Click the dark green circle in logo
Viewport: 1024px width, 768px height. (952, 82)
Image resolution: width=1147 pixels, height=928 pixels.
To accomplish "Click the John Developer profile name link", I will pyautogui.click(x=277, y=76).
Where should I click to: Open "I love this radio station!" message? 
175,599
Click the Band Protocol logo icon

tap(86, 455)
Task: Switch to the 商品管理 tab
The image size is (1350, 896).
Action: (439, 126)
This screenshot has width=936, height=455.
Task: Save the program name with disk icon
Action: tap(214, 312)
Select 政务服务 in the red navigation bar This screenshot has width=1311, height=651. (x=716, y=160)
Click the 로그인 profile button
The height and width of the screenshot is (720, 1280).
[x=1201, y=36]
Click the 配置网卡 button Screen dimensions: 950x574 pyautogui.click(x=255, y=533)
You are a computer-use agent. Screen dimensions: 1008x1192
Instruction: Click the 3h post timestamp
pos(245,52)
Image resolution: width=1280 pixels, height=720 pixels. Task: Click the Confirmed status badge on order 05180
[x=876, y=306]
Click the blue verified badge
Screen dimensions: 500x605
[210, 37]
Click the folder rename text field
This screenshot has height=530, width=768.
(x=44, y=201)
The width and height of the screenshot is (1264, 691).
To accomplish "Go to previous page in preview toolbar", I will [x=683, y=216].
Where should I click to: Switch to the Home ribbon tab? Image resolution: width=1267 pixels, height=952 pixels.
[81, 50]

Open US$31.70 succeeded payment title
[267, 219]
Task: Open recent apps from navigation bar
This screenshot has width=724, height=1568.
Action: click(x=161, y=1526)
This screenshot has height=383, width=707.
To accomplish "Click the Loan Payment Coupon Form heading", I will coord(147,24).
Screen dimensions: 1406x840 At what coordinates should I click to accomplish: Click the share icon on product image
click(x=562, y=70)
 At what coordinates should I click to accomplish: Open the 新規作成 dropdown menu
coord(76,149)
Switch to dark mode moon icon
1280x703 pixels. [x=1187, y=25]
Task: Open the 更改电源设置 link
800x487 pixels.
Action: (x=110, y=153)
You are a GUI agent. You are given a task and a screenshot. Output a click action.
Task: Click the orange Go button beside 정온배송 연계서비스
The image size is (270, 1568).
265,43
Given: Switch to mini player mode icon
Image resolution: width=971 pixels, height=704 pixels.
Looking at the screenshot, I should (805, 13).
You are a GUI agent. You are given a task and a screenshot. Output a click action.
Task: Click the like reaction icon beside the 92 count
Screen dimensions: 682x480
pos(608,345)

PROBLEM DESCRIPTION: Copy out each line of the records where the string "link" appears.

EXERCISE OUTPUT:
To accomplish "Click the John Developer profile name link", I will pyautogui.click(x=277, y=76).
Task: Open the 更改电源设置 link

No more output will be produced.